The job of the sequencer is to schedule these transactions for execution given a constraint on the total expected execution time for the scheduled transaction from each commit. Transactions that do not write to any common shared objects may be executed in parallel as they do not depend on one another. The current sequencer places an additional constraint on the sequencing that if a pair of transactions write to any common shared object, their gas-price ordering must be preserved. As such, the sequencing result in this example is as follows with the current sequencer.

The first three transactions all touch object a, so they must be executed sequentially in their gas price order. Transaction 4 must be executed after transaction 3 in the current sequencer because they both touch object c, so their gas price order must be preserved. It would be feasible to execute transaction 4 in parallel with transaction 1 or 2 because they do not touch any common shared objects, but this would violate the gas price ordering between 3 and 4. Transaction 5 is scheduled after 4, but transaction 6 must be deferred because the cumulative estimate execution time for sequentially executing the previous 5 transactions exceeds the maximum execution duration per commit in this example. Transactions 8, 9 and 11 are all able to be executed in available parallel execution slots without violating the gas price ordering of any transactions that touch common shared objects, but transactions 7 and 10 must also be deferred.

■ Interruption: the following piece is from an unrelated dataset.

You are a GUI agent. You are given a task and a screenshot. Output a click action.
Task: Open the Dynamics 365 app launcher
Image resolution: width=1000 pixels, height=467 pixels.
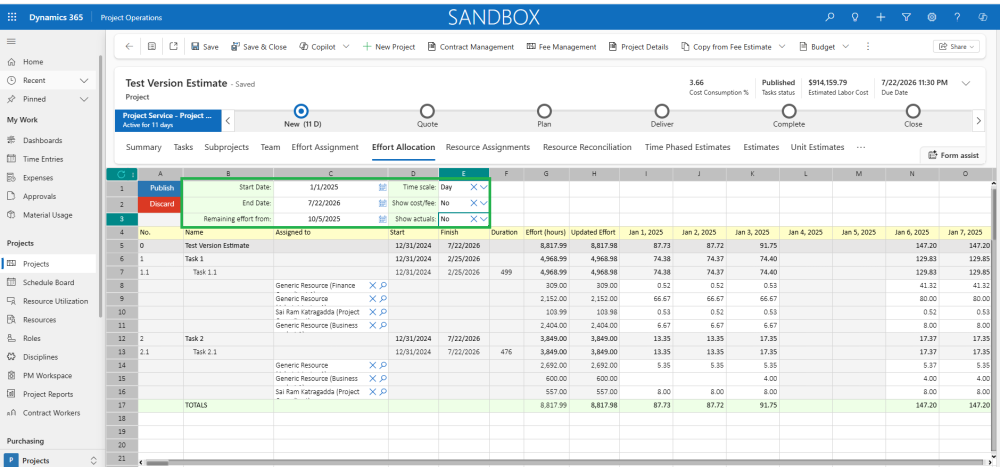[x=12, y=17]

Next, consider the proposed improvement of the sequencing algorithm applied to the same example.

Here we relax the requirement on gas price ordering so it only needs to be preserved if a transaction touches all the same shared objects. We assign execution slot for the transactions one by one as before, but now we simply assign the transaction to the earliest available execution slot, meaning the earliest slot where there is no transaction already scheduled that touches any common shared objects. When we get to transaction 4, illustrated in orange here, we can schedule it in parallel to transaction 1 this time. Transactions 5 and 11 can also be scheduled in earlier slots than before this time do to the new algorithm. Additionally, transactions 6 and 10 can now be scheduled instead of being deferred as indicated in red.

Specification

The proposed algorithm is specified in [this paper]
(https://github.com/user-attachments/files/19871204/ICBC_2025_Sequencing.pdf). The paper also provides proofs of a gas price fairness property and of improved performance over the existing algorithm.

Backwards Compatibility

The proposed sequencing algorithm is not backwards compatible with the existing one, so will need to be implemented as a protocol upgrade with a feature flag to enable the new functionality. This has been done in the implementation referenced below.

Reference Implementation and Testing

This IIP has been implemented in this PR including unit tests for the new functionality with example scenarios. Additionally, the new sequencer has been compared extensively to the old sequencer using a spammer as detailed in this report.

Copyright

Copyright and related rights waived via CC0.